Trimming is an easy task. You just select the areas that you believe have grown too much and you trim your where you please.

How often you trim your Anacharis is also up to you. It’s up to you on the amount of time you wish to spend on your tank. Along with the neatness you wish your tank to have.

Even in the worst conditions your plants will most likely grow. Just not as fast as a plant in good conditions. This plant does not grow to fit their tank so they will need trimming eventually no matter the purpose of the plant.

Propagation and Reproduction

As you fully understand now these plants don’t have a problem growing. With that being said they don’t have a problem reproducing either. People end up with more than they bargained for more often then they end up with none at all. You can have a few stems and end up with too many for your tank in just a couple years.

If you cut off a section of a healthy stem you have figure out the propagation process for this plant.

Find a healthy stem with a good bunch of leaves and cut a section at least 8 inches long.

Trim the leaves off the bottom and plant the cut offside down at least 1.5 inches into the substrate.

Just like that the new root will develop roots of its own and will begin growing again. Be sure to take the leaves off of the bottom of the stem or else the leaves will begin to decay and rot.

Uses for the plant.

If you allow the plant to grow and bush out it will provide hiding places for small fish and fry. It can also provide a safe place for fish to lay their eggs when breeding.

Anacharis is also a great source of food for multiple fish species. In most cases this plant is great for preventing algae. Although as mentioned before floating Anacharis do have a risk of getting green algae build up.
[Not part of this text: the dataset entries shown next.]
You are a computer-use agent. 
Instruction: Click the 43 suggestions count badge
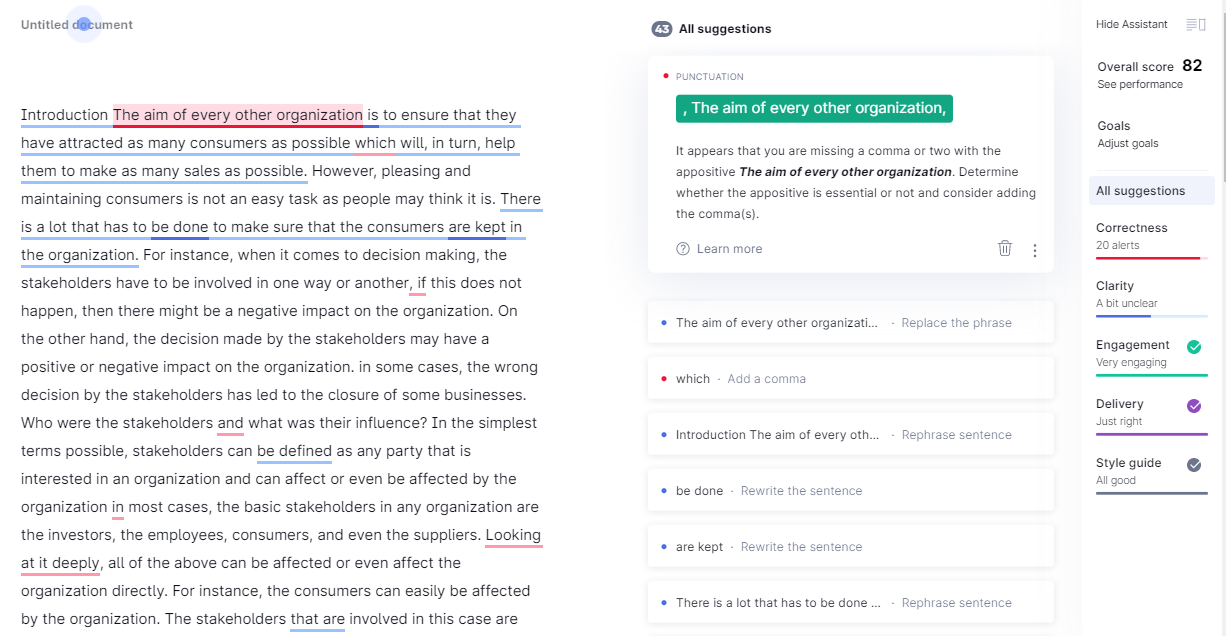(661, 29)
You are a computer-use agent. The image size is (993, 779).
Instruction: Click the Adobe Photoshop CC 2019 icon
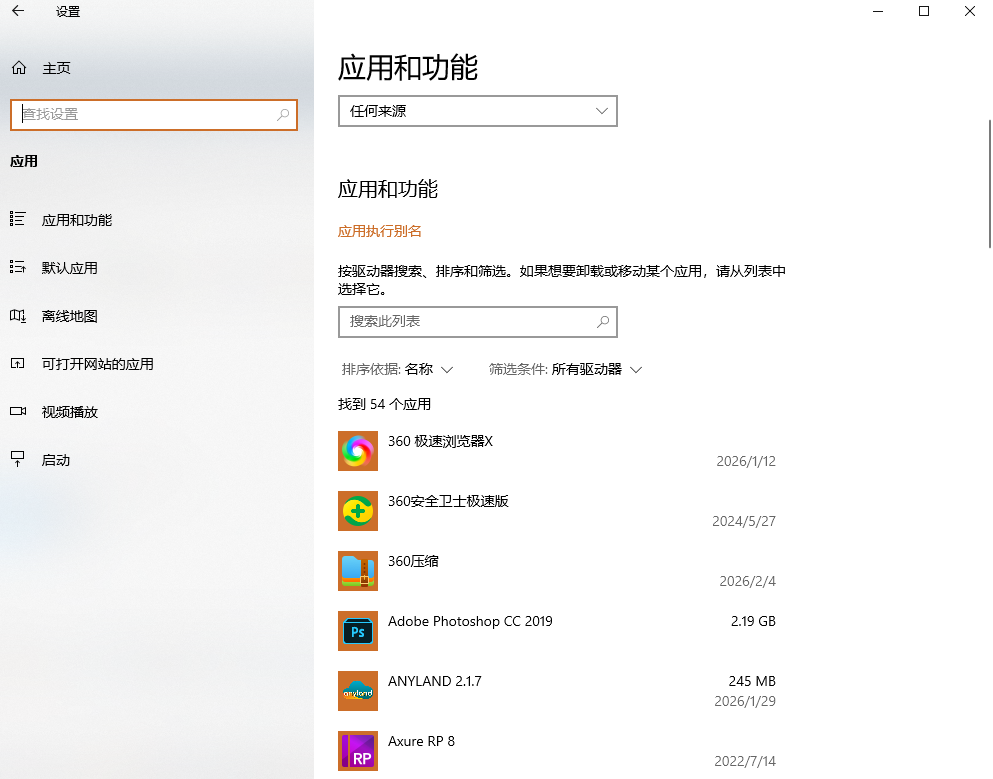pos(357,630)
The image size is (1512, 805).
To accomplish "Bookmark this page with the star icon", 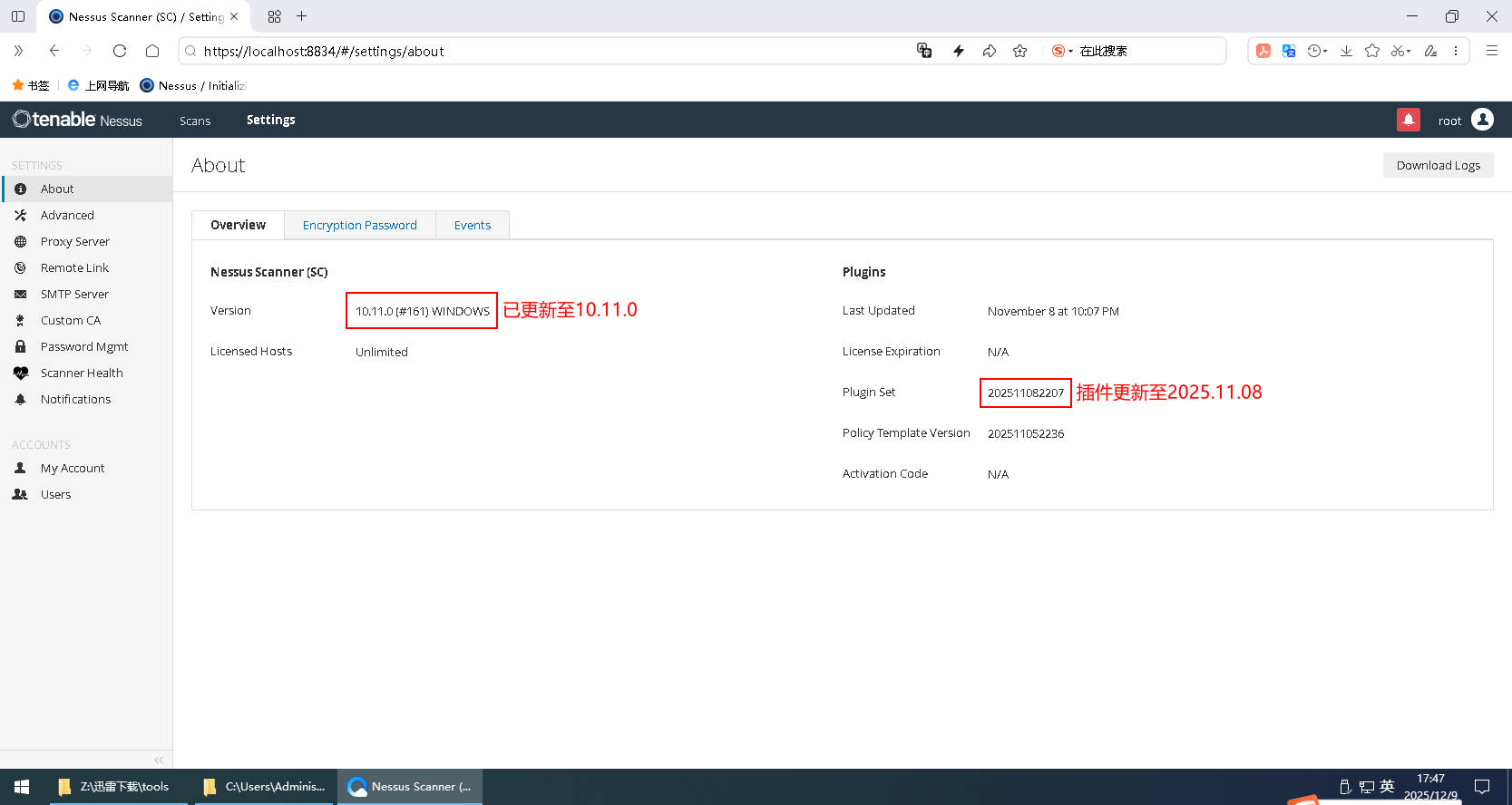I will pos(1019,52).
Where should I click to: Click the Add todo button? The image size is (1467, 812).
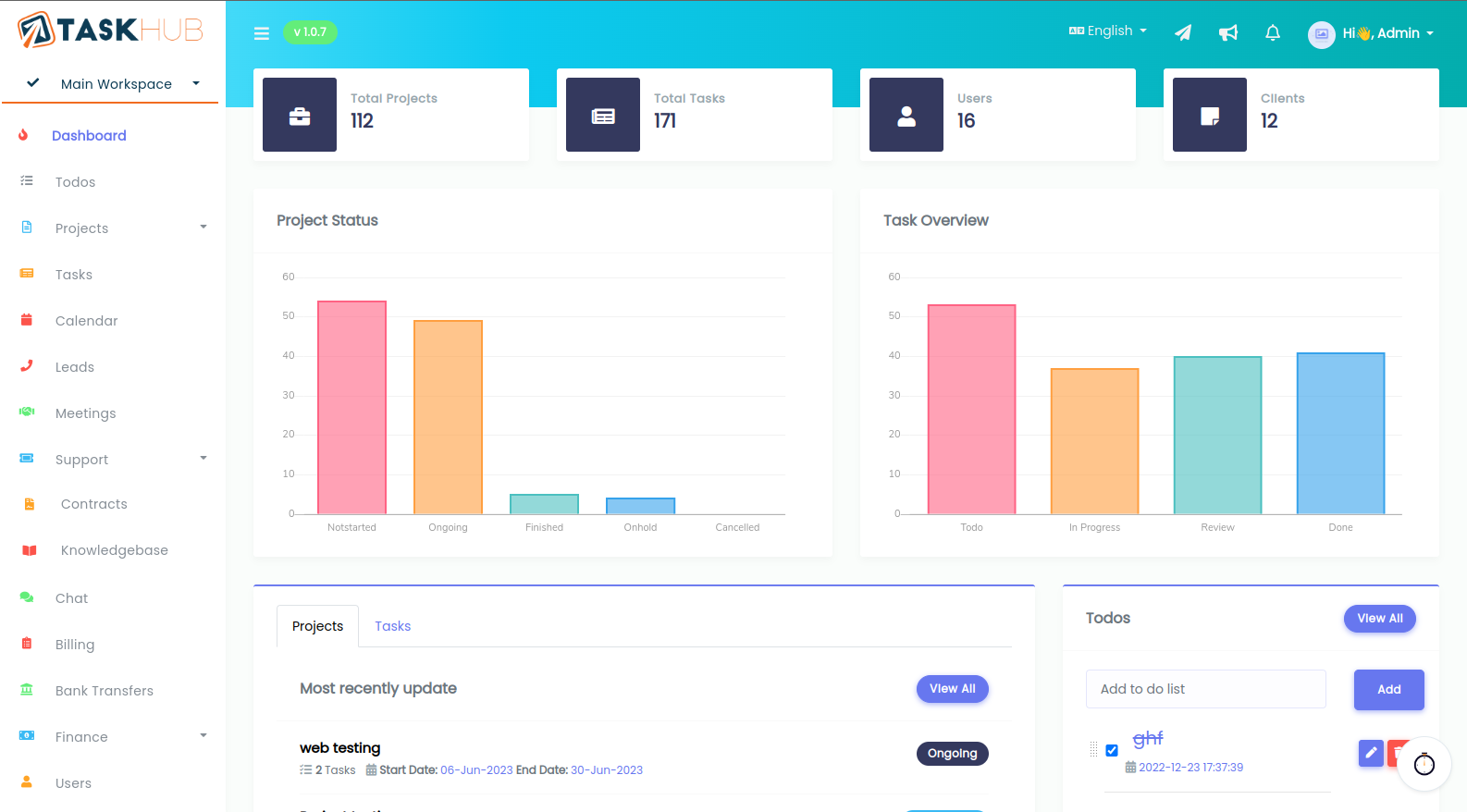tap(1389, 690)
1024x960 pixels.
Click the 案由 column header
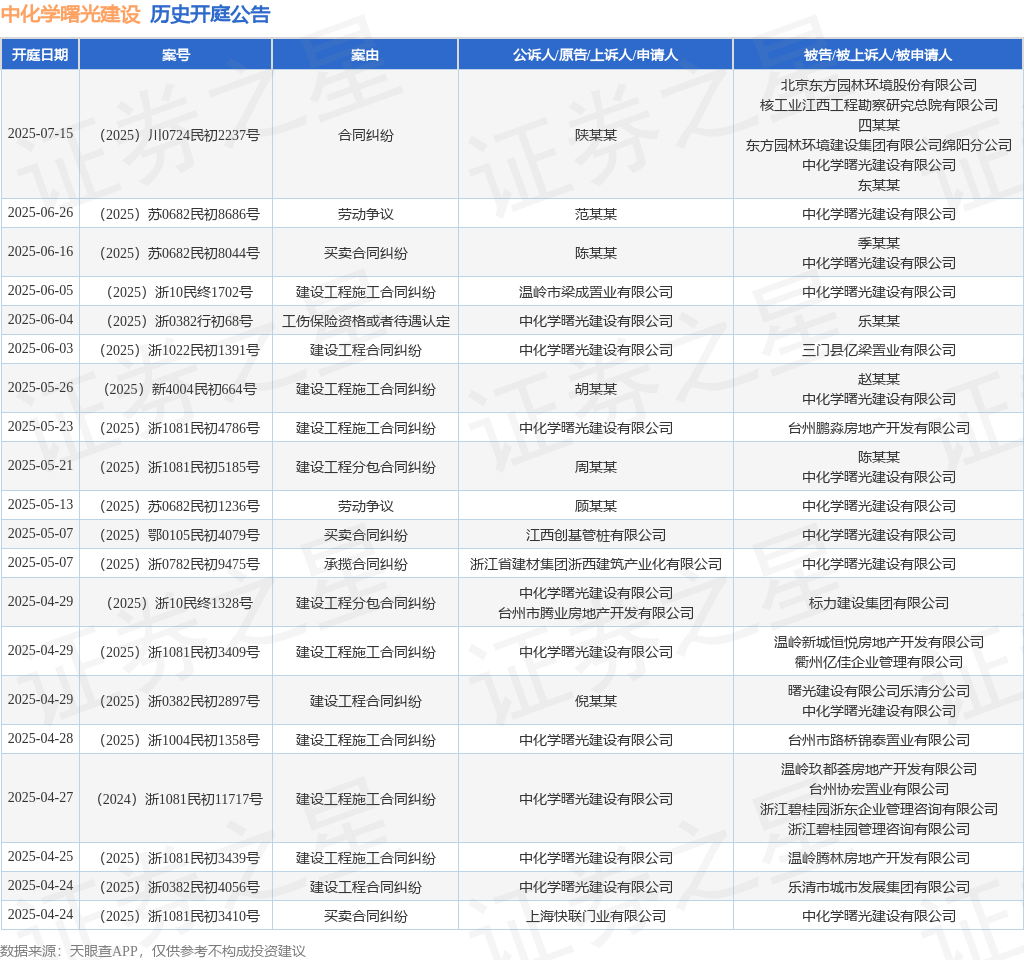pos(365,55)
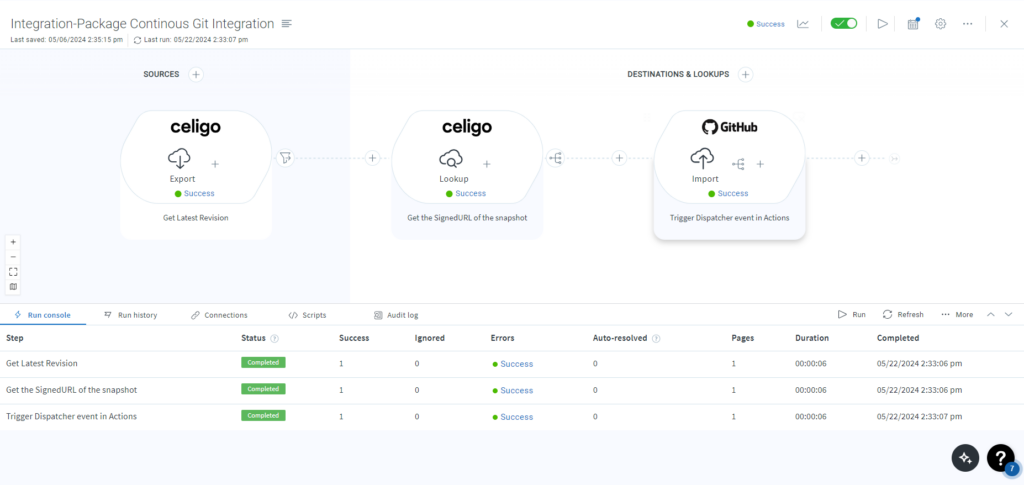The image size is (1024, 485).
Task: Click the export filter icon after Get Latest Revision
Action: (x=286, y=157)
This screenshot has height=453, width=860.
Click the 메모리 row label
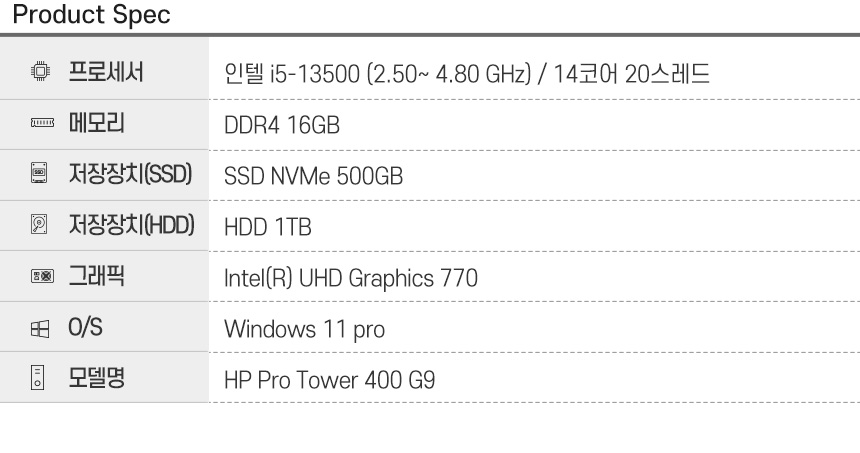click(x=95, y=124)
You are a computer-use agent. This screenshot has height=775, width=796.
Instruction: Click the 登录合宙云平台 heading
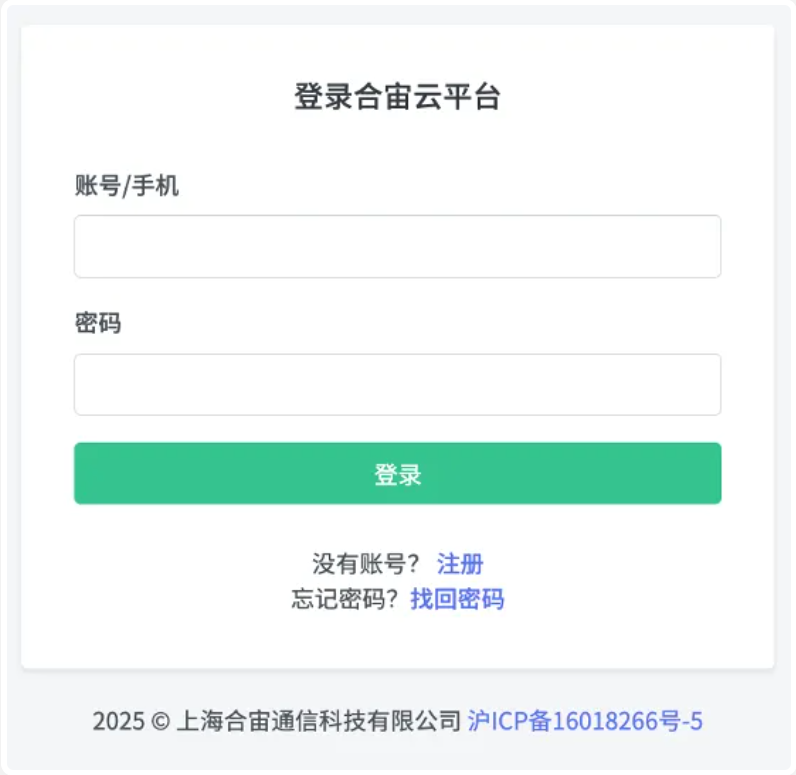point(397,97)
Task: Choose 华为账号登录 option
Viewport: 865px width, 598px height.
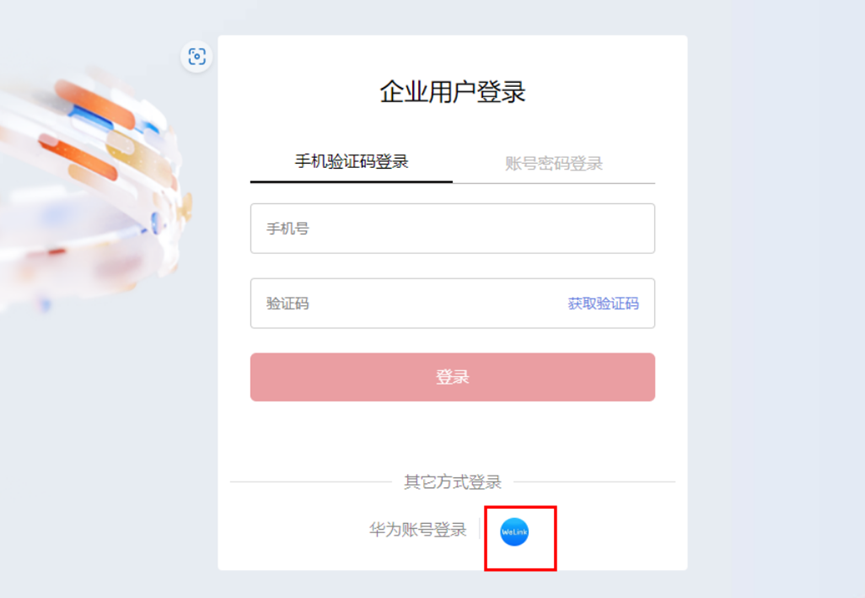Action: coord(418,530)
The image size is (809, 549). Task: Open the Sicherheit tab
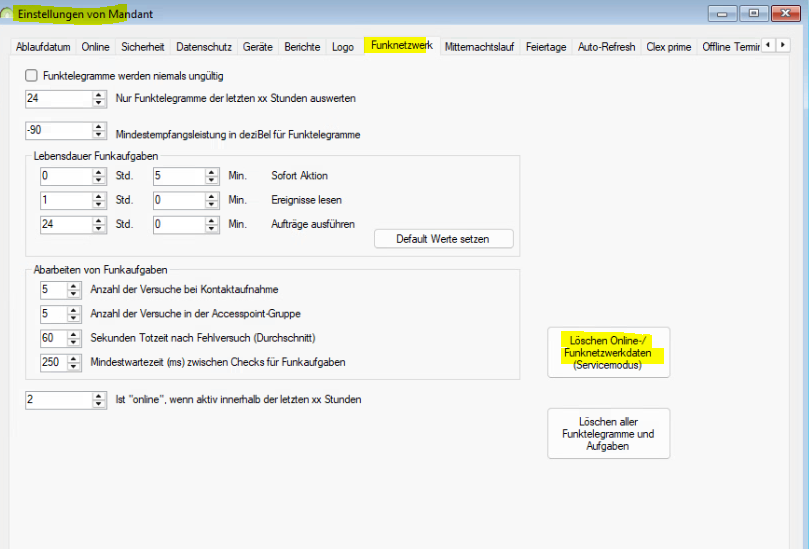(x=143, y=47)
It absorbs nutrients and secretes a substance that helps in preventing blue-algae in the tank. Anacharis acts as a filter by catching and holding debris floating around the tank.


The number one mistake beginners make is not including plant life into an aquarium. When it should be a necessity; especially in a freshwater aquarium.

The deal is if you’re looking for a plant you just can’t go wrong with this plant. It goes well with nearly every dish in a tank can have.

This plant can grow in nearly every condition, mailing it a great option for both cold, warm, or tropical tanks.

Anacharis are a plant that never stops growing so weather you want a nice clean cut plant that looks good or a pant with personality to supply housing and hiding anything for you fish you will end up needing to give it a trim.

The Anacharis is a great plant for anyone. From beginners who are just trying to figure it all out to experts who need an easy plant to care for.

You just can’t go wrong with an Anacharis for your tank.